I'm up, no shirt, and staring at a breakfast casserole. Who are these girls?
please tell me that the half empty jar of cocktail sauce on the table has nothing to do with my missing seamonkeys
today is my dealer's birthday. i dont know whether to give him the day off or call him saying happy birthday ill take a quarter please
how opposed are you to picking me up at the bar at 11:00am?
with your flexibility, and the size of my penis, amazing things are possible.
You wouldnt be able to explain the can of green beans in my mailbox, would you?
Oh my god I forgot there were Band-Aids on my nipples
I CAN'T DO THIS MUCH FABULOUS BEFORE LUNCHTIME
Seriously you have a sixth sense. You woke up out of a nap to tell us all to check the clock and it was 4:18. You're like the spiderman of smoking weed.
You thought that you were playing full contact and started screaming "I will fucking end you! I will end you!" and tried tackling everyone in the room.
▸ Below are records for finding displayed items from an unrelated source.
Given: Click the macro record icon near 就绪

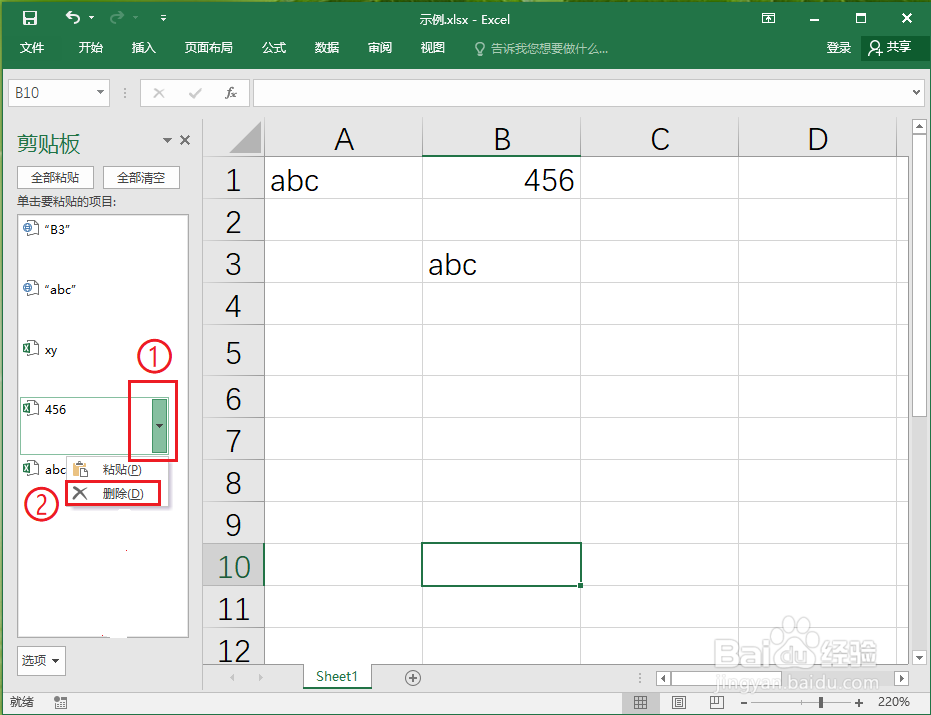Looking at the screenshot, I should tap(60, 702).
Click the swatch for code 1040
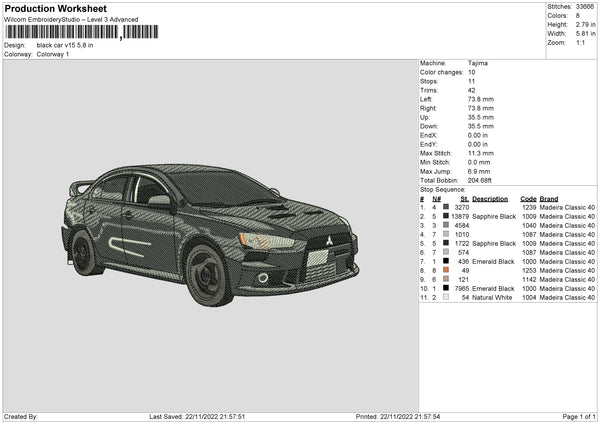The width and height of the screenshot is (600, 424). (445, 225)
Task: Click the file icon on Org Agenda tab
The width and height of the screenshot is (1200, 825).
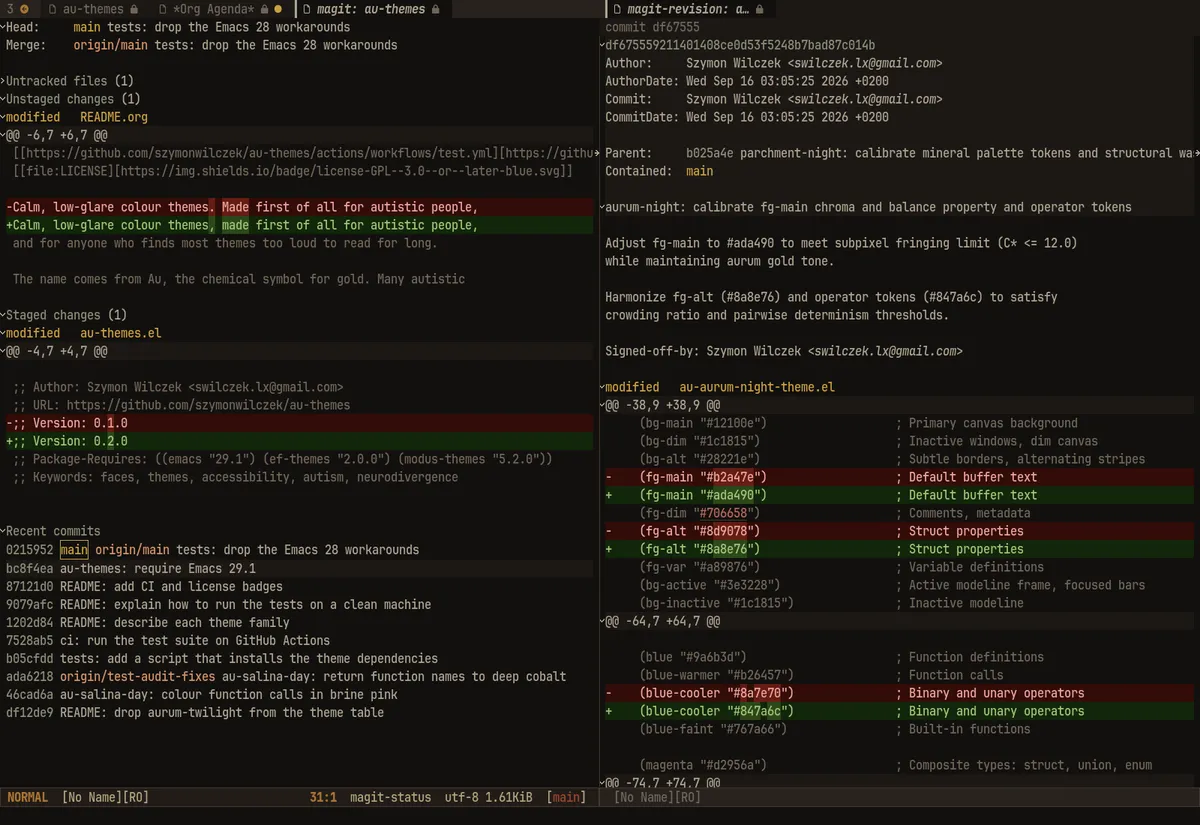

He drank an entire six pack, past out on the guest bed, woke up around 4AM, lifted & dropped my leg, then peed on the corner of the bed. When I told him where he was pissing he said "it's all the same babe."
are you still up? I want to use you for sexual things. you have 35 minutes to respond to this offer.
Omg I joined a choir last night...
Theres a free llama on craigslist. Are you in or are you in?